The election-year initiative addresses a top priority of an influential Latino electorate that has been vocal in its opposition to administration deportation policies.
"Let's be clear, this is not amnesty, this is not immunity, this is not a path to citizenship, this is not a permanent fix," Obama said from the White House Rose Garden. "This is the right thing to do."
The policy change will affect as many as 800,000 immigrants who have lived in fear of deportation.
It also bypasses Congress and partially achieves the goals of the so-called DREAM Act, a long-sought but never enacted plan to establish a path toward citizenship for young people who came to the United States illegally but who have attended college or served in the military.
"It makes no sense to expel talented young people who for all intents and purposes are Americans," President Obama said.
Obama said the change would become effective immediately to "lift the shadow of deportation from these young people."
Katya, a 22-year-old illegal immigrant who came to Maryland from El Salvador when she was just 9, may finally, she says, breathe easy.
"It’s just really emotional especially if you have been here for so long and you have felt like you don't really belong anywhere,” Katya says. “Now this is just a chance to say, yes, you do belong here and yes you can go to college and you can have a future and it's not just a dream anymore."
For others, it's not a dream. It's an injustice. One reporter Friday even challenged the president during his announcement.
Brad Botwin, from Help Save Maryland, says with unemployment dangerously high, this is a tragic move.
"We're gonna allow millions of Hispanics now and other illegal immigrants to take jobs away, to work, I'm just flabbergasted by this.” He says.
Homeland Security Secretary Janet Napolitano was to announce the new policy Friday, one week before President Barack Obama plans to address the National Association of Latino Elected and Appointed Officials' annual conference in Orlando, Fla.

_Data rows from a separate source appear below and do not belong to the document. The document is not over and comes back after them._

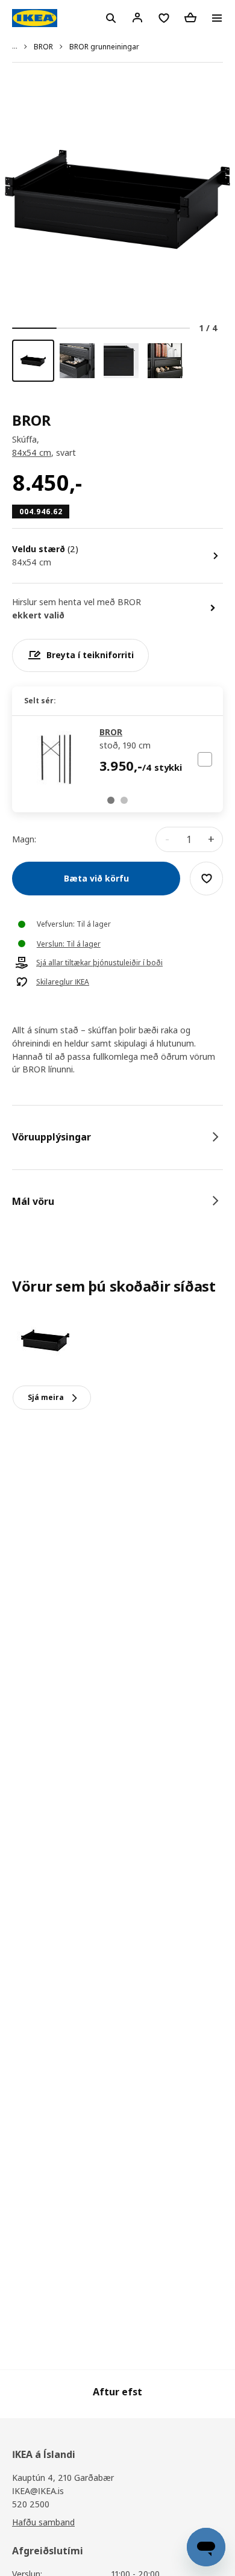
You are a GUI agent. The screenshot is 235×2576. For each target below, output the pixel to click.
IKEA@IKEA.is (38, 2491)
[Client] (137, 17)
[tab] (117, 1137)
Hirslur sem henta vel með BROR (76, 602)
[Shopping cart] (190, 17)
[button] (110, 800)
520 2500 (30, 2504)
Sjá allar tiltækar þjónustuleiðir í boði (99, 963)
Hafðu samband (43, 2522)
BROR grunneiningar (104, 47)
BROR (43, 47)
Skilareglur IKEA (62, 982)
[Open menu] (217, 18)
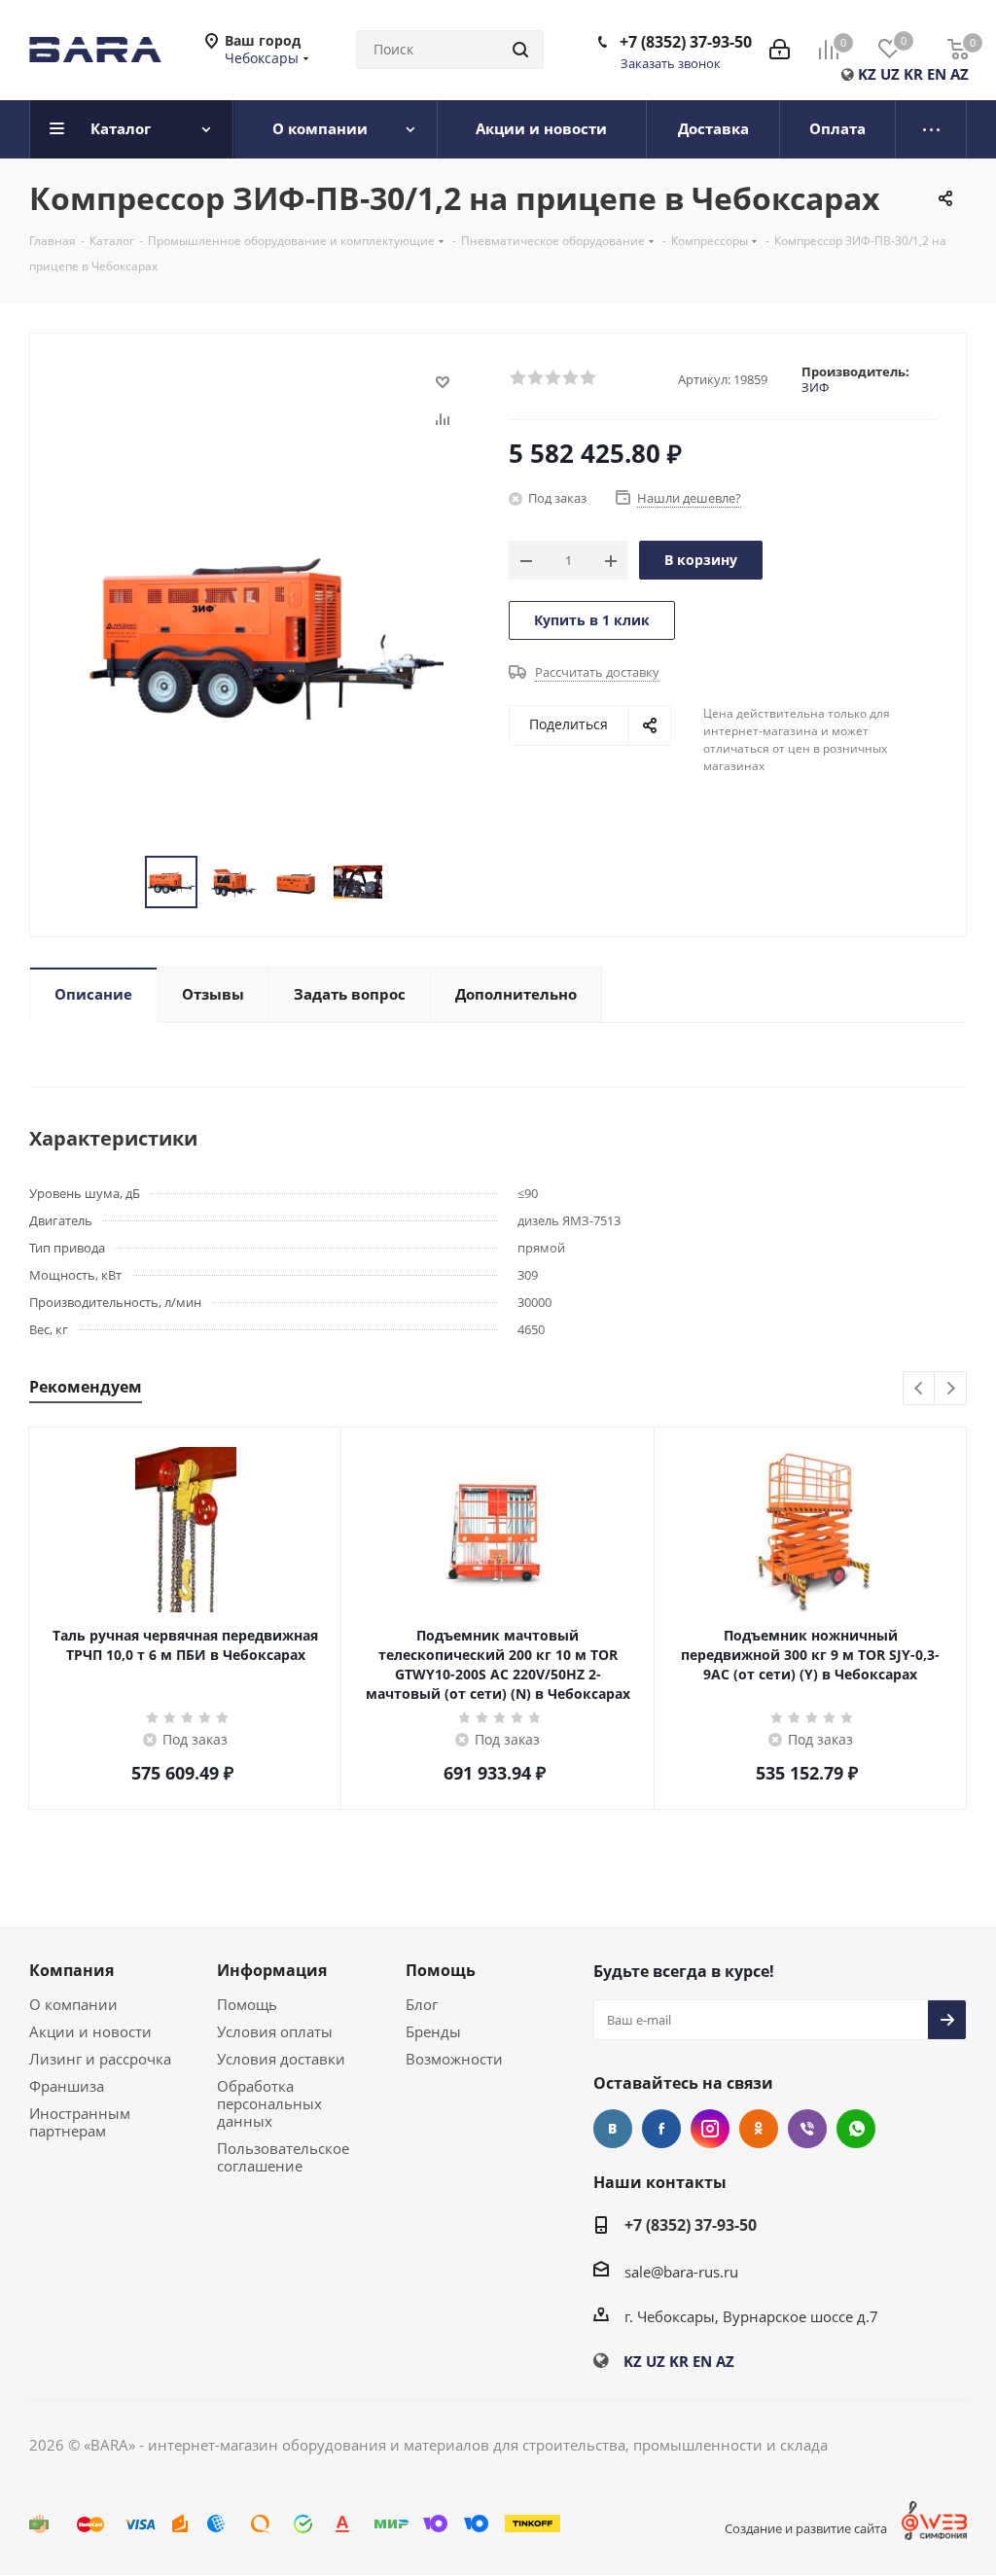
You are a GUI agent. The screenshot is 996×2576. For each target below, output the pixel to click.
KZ (867, 74)
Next (951, 1389)
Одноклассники (758, 2128)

Under the administration plan, illegal immigrants will be immune from deportation if they were brought to the United States before they turned 16 and are younger than 30, have been in the country for at least five continuous years, have no criminal history, graduated from a U.S. high school or earned a GED, or served in the military.
They also can apply for a work permit that will be good for two years with no limits on how many times it can be renewed. The officials who described the plan spoke on the condition of anonymity to discuss it in advance of the official announcement.
The policy will not lead toward citizenship but will remove the threat of deportation and grant the ability to work legally, leaving eligible immigrants able to remain in the United States for extended periods.
"Many of these young people have already contributed to our country in significant ways," Napolitano wrote in a memorandum describing the administration's action. "Prosecutorial discretion, which is used in so many other areas, is especially justified here."
The extraordinary move comes in an election year in which the Hispanic vote could be critical in swing states like Colorado, Nevada and Florida. While Obama enjoys support from a majority of Hispanic voters, Latino enthusiasm for the president has been tempered by the slow economic recovery, his inability to win congressional support for a broad overhaul of immigration laws and by his administration's aggressive deportation policy.
Activists opposing his deportation policies last week mounted a hunger strike at an Obama campaign office in Denver, and other protests were planned for this weekend.
The change is likely to cause an outcry from congressional Republicans, who are sure to perceive Obama's actions as an end run around them. Republicans already have complained that previous administration uses of prosecutorial discretion in deportations amount to back-door amnesty. Romney and many Republican lawmakers want tighter border security measures before considering changes in immigration law.
Romney opposes offering legal status to illegal immigrants who attend college but has said he would do so for those who serve in the armed forces.